Put every line of the listing, from the line containing "The width and height of the screenshot is (1451, 840)." through the last line, into a numbered list that includes both ends and leaves out blank lines.

Given records
——
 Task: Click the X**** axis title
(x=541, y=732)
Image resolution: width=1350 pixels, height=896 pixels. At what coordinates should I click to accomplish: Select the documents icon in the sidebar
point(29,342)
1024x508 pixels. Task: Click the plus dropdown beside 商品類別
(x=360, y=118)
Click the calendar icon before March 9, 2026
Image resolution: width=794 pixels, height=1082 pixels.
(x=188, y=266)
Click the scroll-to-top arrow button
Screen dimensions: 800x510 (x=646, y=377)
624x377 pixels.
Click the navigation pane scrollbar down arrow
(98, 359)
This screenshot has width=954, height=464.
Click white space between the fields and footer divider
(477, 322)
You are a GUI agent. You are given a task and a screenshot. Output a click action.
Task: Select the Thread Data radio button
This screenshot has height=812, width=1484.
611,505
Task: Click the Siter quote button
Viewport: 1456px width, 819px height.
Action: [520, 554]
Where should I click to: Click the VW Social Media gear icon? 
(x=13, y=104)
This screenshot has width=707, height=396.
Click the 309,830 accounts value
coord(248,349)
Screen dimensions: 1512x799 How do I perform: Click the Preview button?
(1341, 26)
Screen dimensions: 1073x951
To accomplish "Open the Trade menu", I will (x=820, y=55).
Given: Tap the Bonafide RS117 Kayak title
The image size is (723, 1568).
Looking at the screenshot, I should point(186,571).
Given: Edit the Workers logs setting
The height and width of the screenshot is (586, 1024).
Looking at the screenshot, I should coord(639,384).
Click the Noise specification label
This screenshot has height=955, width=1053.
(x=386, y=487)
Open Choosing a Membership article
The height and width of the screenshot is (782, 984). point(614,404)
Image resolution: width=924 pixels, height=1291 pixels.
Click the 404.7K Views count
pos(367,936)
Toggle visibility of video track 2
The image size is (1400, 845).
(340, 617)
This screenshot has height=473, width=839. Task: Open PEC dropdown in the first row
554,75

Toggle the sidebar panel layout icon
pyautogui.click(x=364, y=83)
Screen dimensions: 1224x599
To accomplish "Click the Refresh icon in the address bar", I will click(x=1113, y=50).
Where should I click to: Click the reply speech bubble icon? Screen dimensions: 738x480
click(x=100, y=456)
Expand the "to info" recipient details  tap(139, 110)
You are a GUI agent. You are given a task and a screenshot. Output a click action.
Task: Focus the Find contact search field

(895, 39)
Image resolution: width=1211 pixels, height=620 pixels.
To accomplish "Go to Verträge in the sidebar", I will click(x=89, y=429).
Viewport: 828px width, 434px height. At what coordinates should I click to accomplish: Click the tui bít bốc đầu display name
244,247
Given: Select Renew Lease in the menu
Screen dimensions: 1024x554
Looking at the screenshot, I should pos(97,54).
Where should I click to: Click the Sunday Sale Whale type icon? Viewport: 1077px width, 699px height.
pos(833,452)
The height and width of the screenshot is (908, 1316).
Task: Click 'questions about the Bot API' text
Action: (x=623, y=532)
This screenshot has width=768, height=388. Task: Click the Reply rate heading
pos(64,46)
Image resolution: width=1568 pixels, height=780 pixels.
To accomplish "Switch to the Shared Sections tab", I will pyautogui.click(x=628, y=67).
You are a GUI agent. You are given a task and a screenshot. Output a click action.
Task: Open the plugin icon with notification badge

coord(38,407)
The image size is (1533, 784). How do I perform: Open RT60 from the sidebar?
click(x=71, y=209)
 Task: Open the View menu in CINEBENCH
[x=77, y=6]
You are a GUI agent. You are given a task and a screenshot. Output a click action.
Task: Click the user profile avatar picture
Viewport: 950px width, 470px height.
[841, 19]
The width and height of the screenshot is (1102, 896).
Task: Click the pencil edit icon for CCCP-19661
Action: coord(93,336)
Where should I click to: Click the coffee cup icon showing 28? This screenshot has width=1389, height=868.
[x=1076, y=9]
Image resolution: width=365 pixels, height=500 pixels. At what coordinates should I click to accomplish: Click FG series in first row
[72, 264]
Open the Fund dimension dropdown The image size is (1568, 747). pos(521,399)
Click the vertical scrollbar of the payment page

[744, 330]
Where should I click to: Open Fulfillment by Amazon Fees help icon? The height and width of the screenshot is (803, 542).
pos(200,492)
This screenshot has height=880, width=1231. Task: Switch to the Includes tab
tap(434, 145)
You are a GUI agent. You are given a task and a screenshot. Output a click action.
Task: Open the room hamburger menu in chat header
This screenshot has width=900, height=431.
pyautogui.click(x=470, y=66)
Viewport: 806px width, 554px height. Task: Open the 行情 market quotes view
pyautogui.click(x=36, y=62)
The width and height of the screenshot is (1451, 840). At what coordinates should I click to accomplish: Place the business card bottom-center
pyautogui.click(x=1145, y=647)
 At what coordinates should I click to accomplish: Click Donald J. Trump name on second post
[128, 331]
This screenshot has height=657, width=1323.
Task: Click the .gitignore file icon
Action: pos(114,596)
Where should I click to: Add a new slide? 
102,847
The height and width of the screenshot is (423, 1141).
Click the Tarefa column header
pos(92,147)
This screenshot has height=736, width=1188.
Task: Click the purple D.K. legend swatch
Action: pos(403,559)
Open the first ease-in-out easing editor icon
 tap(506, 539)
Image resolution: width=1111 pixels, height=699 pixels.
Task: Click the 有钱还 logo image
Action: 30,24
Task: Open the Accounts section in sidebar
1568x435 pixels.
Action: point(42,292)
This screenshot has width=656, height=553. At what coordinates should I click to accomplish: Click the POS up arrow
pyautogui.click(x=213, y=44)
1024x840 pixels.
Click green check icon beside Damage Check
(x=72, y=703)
——
Written answer
1. The width and height of the screenshot is (1451, 840). At what coordinates should I click to accomplish: Place the business card bottom-center
2. pyautogui.click(x=1145, y=647)
3.  At what coordinates should I click to accomplish: Click Donald J. Trump name on second post
4. [128, 331]
5. This screenshot has height=657, width=1323.
6. Task: Click the .gitignore file icon
7. Action: pos(114,596)
8. Where should I click to: Add a new slide? 
9. 102,847
10. The height and width of the screenshot is (423, 1141).
11. Click the Tarefa column header
12. pos(92,147)
13. This screenshot has height=736, width=1188.
14. Task: Click the purple D.K. legend swatch
15. Action: pos(403,559)
16. Open the first ease-in-out easing editor icon
17.  tap(506, 539)
18. Image resolution: width=1111 pixels, height=699 pixels.
19. Task: Click the 有钱还 logo image
20. Action: 30,24
21. Task: Open the Accounts section in sidebar
22. 1568x435 pixels.
23. Action: point(42,292)
24. This screenshot has width=656, height=553. At what coordinates should I click to accomplish: Click the POS up arrow
25. pyautogui.click(x=213, y=44)
26. 1024x840 pixels.
27. Click green check icon beside Damage Check
28. (x=72, y=703)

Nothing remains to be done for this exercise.